Purtroppo questa storia non è disponibile. Non è il libro di Franco Cardini (Gerusalemme. Una storia, Il Mulino 2012), decisamente divulgativo e influenzato dalle note posizioni politiche dell’autore. Non è nemmeno Gerusalemme. Storia di una città-mondo (Einaudi 2017), scritto da ben quattro autori, giovani accademici francesi (V. Lemire – K. Berthelot – J. Loiseau – Y. Potin). Nel testo vi sono molte informazioni interessanti, soprattutto sulle trasformazioni urbanistiche che la città subisce per mano dei bizantini, degli arabi, dei crociati e dei turchi. I confini di Gerusalemme, le mura, i suoi luoghi più importanti, le sue porte cambiano molte volte radicalmente nome e luogo. Vi sono anche delle informazioni interessanti sulla demografia: per esempio si scopre che fino alla sconfitta dei crociati, verso il 1200, i musulmani erano sempre minoranza in città, pur dominandola da oltre mezzo millennio; e che ancora “nel 1553-54, su 2724 capifamiglia censiti a Gerusalemme, 413 erano cristiani (di diverse confessioni) e 324 erano ebrei”; e che a partire da circa due secoli fa, la proporzione fra ebrei e arabi è sempre stata più o meno del 60% al 40% in favore dei primi. “Nel 1834, per esempio, nella prima lettera di inquadramento spedita al nuovo console dal governo britannico viene messo esplicitamente in risalto il suo ruolo presso le popolazioni ebraiche della Palestina”. L’idea, data per scontata dai nemici di Israele, che il carattere ebraico della città derivi da un’immigrazione più o meno “coloniale” risulta così del tutto irrealistica.

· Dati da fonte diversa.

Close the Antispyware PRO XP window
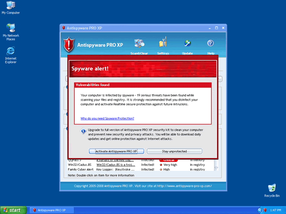Viewport: 286px width, 214px height. [x=222, y=28]
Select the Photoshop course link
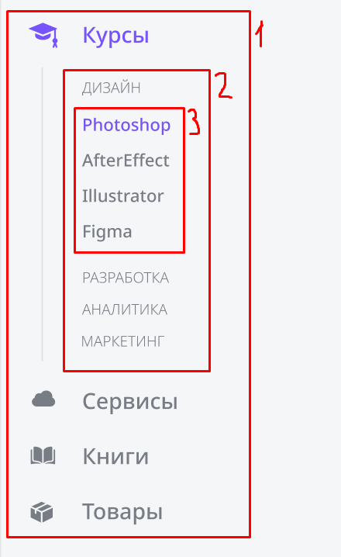Viewport: 341px width, 557px height. click(x=126, y=125)
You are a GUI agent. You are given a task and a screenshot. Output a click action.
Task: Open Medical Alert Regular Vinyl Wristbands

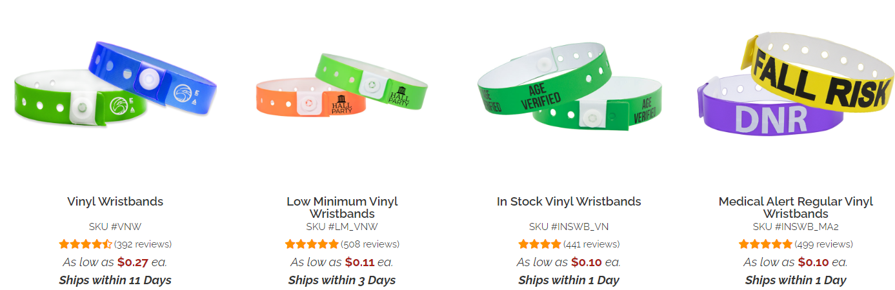(795, 208)
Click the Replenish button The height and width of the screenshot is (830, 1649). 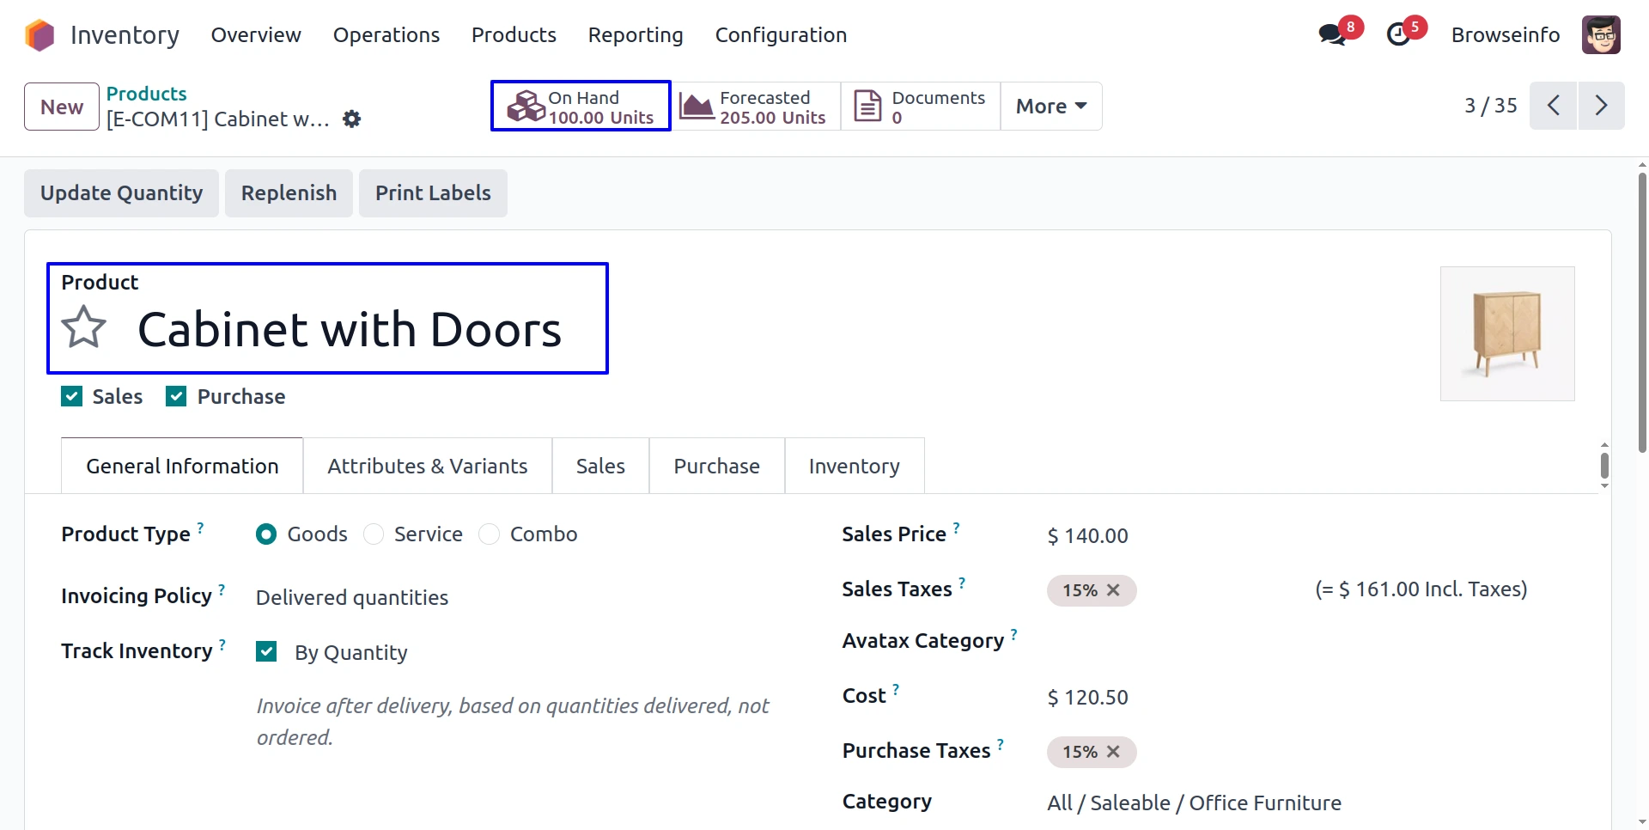pyautogui.click(x=289, y=193)
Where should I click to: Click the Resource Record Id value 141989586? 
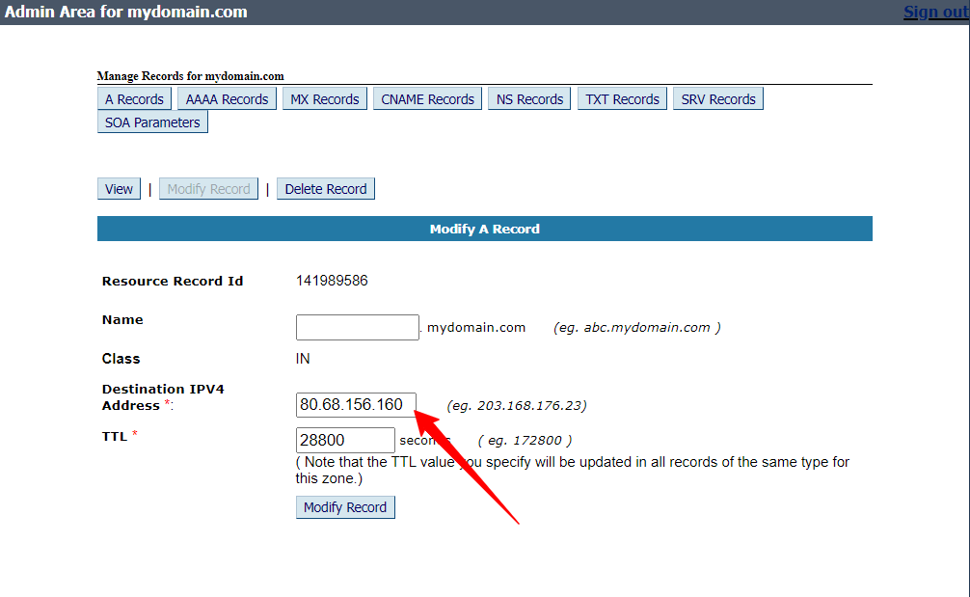tap(332, 282)
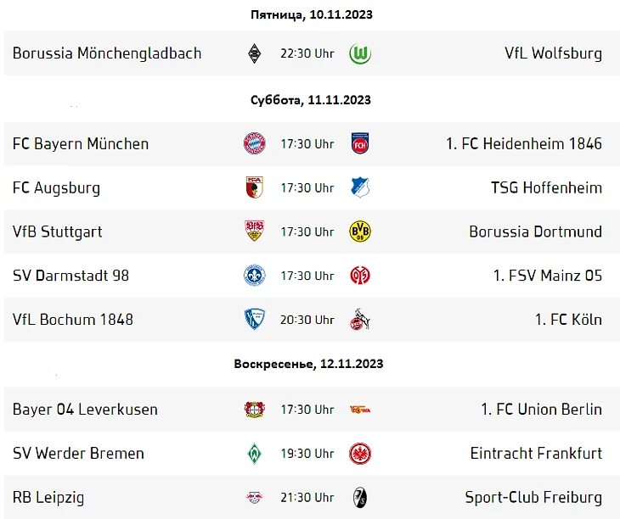
Task: Click the 1. FC Köln goat logo
Action: coord(360,320)
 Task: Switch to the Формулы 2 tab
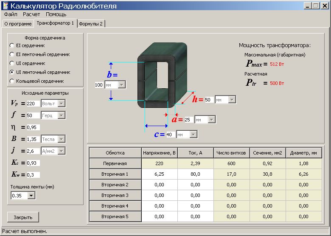91,24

Ma il libro in realtà è davvero deludente. Non solo per i suoi limiti metodologici, della mancanza di analisi economica e geopolitica, ma soprattutto per il modo del tutto parziale e deformante con cui è ricostruita la dialettica storico-politica, in particolare degli ultimi due secoli. Per fare solo un esempio, il riassunto che viene dato dei termini giuridici del mandato britannico è così lacunoso, omettendo di riportare lo scopo esplicito del mandato nei trattati e nello statuto votato dalla Socità delle Nazioni, da superare nettamente il limite dell’onestà intellettuale. Lo stesso vale per il terrorismo palestinese, presentato per lo più come “scontri fra le parti”. Insomma, questo libro è del tutto inutilizzabile per chi voglia leggere una storia onesta e significativa di Gerusalemme. Non ci resta che rimandare a un libro purtroppo piuttosto difficile da trovare, che non pretende di essere una storia, ma piuttosto una “biografia”. L’autore è Simon Sebag Montefiore, il titolo Gerusalemme. Biografia di una città, l’editore Longanesi. Eccellente.